Problem requirements:
Could you filter the material and copy every line where the word "next" occurs?

Records:
______________________________

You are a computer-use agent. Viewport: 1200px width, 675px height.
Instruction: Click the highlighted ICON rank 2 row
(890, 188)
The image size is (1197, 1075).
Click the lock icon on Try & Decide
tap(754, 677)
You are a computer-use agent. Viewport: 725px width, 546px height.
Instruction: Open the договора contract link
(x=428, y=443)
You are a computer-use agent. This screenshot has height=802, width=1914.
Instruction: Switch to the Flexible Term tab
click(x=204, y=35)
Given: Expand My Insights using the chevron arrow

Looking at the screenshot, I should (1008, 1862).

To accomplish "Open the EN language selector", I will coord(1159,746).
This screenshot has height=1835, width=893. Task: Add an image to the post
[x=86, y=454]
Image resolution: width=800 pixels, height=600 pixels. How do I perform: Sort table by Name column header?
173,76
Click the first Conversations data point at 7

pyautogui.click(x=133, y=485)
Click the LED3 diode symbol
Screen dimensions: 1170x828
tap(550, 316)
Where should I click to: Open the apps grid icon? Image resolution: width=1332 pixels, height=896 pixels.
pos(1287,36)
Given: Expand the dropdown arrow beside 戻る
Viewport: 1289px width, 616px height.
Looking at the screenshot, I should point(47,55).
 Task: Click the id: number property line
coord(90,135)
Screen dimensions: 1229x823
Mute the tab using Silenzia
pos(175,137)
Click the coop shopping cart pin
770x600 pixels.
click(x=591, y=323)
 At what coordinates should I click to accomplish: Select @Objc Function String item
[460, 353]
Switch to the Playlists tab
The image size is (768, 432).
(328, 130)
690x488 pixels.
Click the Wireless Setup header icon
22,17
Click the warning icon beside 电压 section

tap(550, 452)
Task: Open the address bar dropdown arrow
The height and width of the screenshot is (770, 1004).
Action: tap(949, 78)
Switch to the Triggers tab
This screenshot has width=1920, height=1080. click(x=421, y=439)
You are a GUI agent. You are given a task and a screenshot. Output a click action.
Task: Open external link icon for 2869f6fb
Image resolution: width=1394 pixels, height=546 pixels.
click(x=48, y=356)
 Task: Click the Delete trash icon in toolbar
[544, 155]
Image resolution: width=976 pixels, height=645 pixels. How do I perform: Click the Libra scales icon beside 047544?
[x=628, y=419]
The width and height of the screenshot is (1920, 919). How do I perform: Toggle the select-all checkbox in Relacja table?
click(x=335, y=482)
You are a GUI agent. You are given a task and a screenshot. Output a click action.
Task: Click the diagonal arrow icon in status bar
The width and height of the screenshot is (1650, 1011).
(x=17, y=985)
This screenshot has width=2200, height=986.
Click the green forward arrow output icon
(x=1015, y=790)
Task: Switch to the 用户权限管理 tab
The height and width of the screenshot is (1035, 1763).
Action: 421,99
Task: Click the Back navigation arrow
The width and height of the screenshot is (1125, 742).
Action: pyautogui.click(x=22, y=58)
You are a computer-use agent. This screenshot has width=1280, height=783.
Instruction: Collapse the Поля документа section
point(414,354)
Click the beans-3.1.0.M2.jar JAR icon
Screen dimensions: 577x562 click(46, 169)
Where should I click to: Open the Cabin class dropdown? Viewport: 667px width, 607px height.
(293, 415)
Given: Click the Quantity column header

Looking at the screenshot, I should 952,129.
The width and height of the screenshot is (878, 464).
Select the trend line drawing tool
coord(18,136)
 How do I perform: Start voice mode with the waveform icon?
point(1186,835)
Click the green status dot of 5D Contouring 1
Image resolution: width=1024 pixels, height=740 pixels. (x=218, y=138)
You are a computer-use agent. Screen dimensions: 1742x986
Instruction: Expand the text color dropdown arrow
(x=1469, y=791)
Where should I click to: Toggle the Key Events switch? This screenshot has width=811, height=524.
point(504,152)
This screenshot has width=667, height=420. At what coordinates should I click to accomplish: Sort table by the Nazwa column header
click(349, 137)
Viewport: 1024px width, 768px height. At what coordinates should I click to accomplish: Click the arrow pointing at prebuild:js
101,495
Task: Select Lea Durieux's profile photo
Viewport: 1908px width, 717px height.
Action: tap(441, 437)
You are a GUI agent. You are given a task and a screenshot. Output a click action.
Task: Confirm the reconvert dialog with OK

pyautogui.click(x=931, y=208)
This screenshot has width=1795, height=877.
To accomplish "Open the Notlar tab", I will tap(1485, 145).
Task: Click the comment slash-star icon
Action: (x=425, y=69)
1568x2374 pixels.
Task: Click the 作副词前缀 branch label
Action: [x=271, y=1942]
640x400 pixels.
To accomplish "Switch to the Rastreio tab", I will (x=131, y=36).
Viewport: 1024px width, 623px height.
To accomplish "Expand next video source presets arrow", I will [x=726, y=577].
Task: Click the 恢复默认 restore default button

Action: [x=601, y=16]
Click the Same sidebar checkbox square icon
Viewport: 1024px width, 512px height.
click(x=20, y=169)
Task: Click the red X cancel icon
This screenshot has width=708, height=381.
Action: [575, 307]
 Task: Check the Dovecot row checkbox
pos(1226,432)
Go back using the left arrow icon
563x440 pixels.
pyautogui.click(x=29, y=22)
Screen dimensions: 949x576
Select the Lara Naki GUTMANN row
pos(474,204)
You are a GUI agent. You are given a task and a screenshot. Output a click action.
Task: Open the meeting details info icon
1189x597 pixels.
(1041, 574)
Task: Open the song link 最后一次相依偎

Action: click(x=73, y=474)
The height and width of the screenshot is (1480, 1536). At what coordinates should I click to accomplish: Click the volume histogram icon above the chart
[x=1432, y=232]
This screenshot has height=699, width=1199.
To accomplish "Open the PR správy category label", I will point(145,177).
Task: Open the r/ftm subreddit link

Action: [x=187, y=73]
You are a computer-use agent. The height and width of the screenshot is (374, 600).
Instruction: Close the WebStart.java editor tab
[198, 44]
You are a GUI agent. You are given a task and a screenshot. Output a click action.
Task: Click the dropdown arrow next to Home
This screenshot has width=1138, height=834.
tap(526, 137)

______________________________

Solution for this exercise:
To accomplish "Expand next video source presets arrow", I will [x=726, y=577].
Task: Click the dropdown arrow next to Home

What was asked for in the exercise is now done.